Hete aquí, sin embargo, que el mayor embate contra el ingenuo empirismo audiovisual proviene de una pretendida ciencia que es platónica y cartesiana a la vez: la semiótica (o la semiología, dependiendo de a quién tengamos por progenitor). Es cierto que este tipo de encuentros —Platón versus Descartes—, que se consideran un auténtico choque de trenes, no son aceptados con gusto por los especialistas, pero no por ello hay que declararlos imposibles: los paradigmas o las disciplinas coinciden más en sus raíces que en sus frutos, por ello las conexiones tienden a pasar desapercibidas y, a la luz de los dispares productos de estas, se consideran inconcebibles. Pero la semiótica, esa máquina de interpretar inventada por Charles S. Peirce a finales del siglo XIX, se convierte, en manos de Saussure, en platónica y al mismo tiempo en cartesiana, debido a la división de su concepto estrella, el signo, en dos mitades: significante y significado. El signo tiene alma —el significado— y cuerpo —el significante—: un cuerpo que no parece ser más que la sombra del espíritu significador que lo rige solo porque se posa arbitrariamente en él.

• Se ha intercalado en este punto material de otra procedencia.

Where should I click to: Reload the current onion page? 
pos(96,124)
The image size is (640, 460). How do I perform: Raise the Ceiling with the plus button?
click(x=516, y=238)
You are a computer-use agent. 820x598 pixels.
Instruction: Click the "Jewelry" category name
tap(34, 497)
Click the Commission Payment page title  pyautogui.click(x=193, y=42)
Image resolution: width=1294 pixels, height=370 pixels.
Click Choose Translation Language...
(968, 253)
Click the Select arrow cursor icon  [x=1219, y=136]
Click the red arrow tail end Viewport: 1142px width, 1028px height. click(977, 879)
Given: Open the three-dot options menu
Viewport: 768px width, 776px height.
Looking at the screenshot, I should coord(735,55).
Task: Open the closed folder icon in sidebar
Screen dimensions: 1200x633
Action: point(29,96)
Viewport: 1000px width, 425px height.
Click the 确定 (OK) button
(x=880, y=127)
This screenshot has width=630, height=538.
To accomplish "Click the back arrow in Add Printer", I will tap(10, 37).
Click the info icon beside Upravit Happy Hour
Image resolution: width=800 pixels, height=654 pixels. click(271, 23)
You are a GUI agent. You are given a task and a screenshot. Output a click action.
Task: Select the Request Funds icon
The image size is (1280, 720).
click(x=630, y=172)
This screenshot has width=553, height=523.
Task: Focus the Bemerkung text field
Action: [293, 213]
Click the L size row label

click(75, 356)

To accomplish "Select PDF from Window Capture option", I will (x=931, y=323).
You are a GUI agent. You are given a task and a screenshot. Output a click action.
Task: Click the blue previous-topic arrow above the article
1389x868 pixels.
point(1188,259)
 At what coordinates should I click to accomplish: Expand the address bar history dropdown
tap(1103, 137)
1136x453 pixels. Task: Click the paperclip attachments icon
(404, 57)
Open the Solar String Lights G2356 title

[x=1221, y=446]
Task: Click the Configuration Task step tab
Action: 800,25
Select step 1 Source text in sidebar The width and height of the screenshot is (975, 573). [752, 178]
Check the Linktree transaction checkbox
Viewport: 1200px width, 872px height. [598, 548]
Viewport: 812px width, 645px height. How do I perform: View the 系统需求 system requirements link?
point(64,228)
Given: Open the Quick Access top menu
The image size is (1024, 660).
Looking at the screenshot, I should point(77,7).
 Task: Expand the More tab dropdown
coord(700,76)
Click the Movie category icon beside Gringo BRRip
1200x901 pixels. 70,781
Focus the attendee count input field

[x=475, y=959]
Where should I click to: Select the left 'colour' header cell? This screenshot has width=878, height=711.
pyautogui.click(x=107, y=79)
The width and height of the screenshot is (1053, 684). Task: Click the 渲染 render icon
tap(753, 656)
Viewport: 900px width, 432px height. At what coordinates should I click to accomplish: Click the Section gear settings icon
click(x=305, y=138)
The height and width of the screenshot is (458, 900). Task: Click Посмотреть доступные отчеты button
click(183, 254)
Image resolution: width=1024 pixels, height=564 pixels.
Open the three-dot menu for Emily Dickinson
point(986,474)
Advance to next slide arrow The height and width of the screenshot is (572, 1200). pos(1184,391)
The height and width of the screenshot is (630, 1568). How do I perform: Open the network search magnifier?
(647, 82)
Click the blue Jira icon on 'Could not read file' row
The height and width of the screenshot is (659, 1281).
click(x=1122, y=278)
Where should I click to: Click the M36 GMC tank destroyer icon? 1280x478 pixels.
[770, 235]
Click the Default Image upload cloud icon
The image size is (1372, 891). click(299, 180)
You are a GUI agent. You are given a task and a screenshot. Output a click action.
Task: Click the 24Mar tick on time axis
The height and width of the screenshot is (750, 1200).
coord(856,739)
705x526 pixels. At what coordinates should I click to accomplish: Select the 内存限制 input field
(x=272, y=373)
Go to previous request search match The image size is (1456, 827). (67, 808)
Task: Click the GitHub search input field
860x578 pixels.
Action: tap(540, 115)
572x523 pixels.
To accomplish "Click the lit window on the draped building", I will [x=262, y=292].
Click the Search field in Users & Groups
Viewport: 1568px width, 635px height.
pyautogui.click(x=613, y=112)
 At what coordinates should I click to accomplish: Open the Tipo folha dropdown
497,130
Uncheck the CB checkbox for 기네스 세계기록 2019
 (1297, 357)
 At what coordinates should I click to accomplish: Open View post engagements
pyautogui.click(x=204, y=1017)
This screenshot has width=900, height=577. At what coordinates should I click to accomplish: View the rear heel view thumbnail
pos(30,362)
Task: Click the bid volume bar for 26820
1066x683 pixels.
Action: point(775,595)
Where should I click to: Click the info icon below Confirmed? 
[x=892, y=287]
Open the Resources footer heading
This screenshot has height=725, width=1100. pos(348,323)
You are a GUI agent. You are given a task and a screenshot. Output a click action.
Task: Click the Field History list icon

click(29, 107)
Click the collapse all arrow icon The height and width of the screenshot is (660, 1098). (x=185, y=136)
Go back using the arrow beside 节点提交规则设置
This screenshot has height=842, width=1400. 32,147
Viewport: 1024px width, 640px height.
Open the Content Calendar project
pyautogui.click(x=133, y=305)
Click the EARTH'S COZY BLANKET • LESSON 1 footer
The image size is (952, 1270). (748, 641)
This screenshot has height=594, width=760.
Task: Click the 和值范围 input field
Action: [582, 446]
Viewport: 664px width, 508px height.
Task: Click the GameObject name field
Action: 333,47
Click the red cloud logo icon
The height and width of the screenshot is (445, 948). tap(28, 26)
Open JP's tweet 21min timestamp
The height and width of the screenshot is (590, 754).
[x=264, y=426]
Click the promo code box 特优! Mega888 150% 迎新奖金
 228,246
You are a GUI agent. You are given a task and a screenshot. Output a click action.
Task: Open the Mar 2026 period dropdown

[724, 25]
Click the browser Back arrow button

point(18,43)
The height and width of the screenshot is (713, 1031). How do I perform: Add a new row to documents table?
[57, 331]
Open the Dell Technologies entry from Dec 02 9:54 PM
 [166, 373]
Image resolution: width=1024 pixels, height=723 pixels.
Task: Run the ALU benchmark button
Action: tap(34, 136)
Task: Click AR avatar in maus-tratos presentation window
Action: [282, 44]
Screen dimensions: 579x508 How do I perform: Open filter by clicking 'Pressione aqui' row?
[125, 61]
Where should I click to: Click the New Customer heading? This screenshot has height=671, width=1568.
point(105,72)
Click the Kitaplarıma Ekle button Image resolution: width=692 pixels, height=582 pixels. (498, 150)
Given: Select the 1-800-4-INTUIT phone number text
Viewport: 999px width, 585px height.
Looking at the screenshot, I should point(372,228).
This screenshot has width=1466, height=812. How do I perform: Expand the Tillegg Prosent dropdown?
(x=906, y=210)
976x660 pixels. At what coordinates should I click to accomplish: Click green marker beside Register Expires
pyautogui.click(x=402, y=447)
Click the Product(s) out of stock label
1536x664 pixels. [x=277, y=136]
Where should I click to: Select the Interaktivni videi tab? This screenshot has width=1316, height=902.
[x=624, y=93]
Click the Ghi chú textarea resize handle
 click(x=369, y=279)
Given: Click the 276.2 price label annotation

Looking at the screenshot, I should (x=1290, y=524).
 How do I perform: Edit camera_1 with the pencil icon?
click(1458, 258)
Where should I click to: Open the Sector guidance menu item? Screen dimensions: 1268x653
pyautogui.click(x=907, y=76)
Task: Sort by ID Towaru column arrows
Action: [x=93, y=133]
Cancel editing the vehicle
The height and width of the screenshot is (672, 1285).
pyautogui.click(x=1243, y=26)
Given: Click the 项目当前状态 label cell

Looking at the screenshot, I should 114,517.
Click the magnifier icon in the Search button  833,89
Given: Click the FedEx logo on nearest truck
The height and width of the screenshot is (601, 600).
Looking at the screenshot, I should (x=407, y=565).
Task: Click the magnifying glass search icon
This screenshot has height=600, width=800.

Lacan le dio la vuelta a este planteamiento para borrar cualquier vestigio de platonismo y cartesianismo, y con ello no hizo más que poner de manifiesto, de forma muy clara, la presencia de estos rescoldos en la teoría del signo: puso el significante arriba y el significado abajo, al contrario de cómo se encontraban situados en la concepción original, y ello, a modo de paso previo a la eliminación del significado como elemento esencial del sistema. Afirmó finalmente que, debajo del significante, no había nada, es decir, que el pensamiento es un juego de significantes que cambiaban continuamente de significado.
Quizá sea cuestión de preguntarse qué significa arriba y abajo en estas circunstancias. Según Saussure, las palabras tienen dos componentes, uno material (una imagen acústica) y otro mental, que se relaciona con la idea o el concepto que representa el primer componente. El conjunto de significante y significado constituye un signo. El signo se representa visualmente, según este conocido diagrama:
Ilustración 2. Esquema Significado-Significante
El diagrama supone la visualización de un fenómeno, algo que no tiene por qué causar inquietud, puesto que implica un compromiso con su estructura, la cual, de lo contrario, queda enmascarada o resulta ambigua. No está de más pasar pues a la visualización, a pesar de las protestas que se puedan suscitar, ya que de esta manera se hacen evidentes algunas de las implicaciones de cualquier propuesta que de otra forma permanecerían ocultas. ¿Por qué está arriba el significado, es decir, la idea, y abajo el significante, es decir, la proyección material de esta idea o concepto? Pues porque la residencia de las ideas es el cielo platónico, mientras que a las sombras de estas ideas les corresponde estar localizadas en la tierra o realidad de segundo grado. Ello explicaría también por qué costó tanto que se prestase atención al significante, a la parte material, terrestre, corporal, del signo.
Pero la cuestión se complica en el momento en que se avanza en la visualización y el concepto de significado se concreta en una imagen de la siguiente manera, no menos conocida:
Ilustración 3. Diagrama de Saussure
Es así como, de pronto, el significado ya no es una idea en el sentido estricto de la palabra, sino una imagen o una cosa. Ya no pertenece directamente al cielo platónico, sino que se desplaza hacia el mundo de las imágenes concretas, visibles. Es como si el signo se precipitara hacia la tierra en lugar de mantenerse flotando a medio camino entre ella y el cielo, dos regiones hasta entonces equidistantes y mediatizadas por la línea del horizonte que separa el significado y el significante. Esto nos pone ante el problema de las relaciones entre el signo y la imagen, algo que ni la semiótica de Peirce ni la semiología de Saussure habían, en principio, previsto claramente (lo visual lo piensan desde lo lingüístico) y que el giro lingüístico del siglo XX pretendió resolver de forma en exceso precipitada, inventando una semiótica de las imágenes que no hacía sino convertirlas en signos lingüísticos para mayor comodidad del sistema.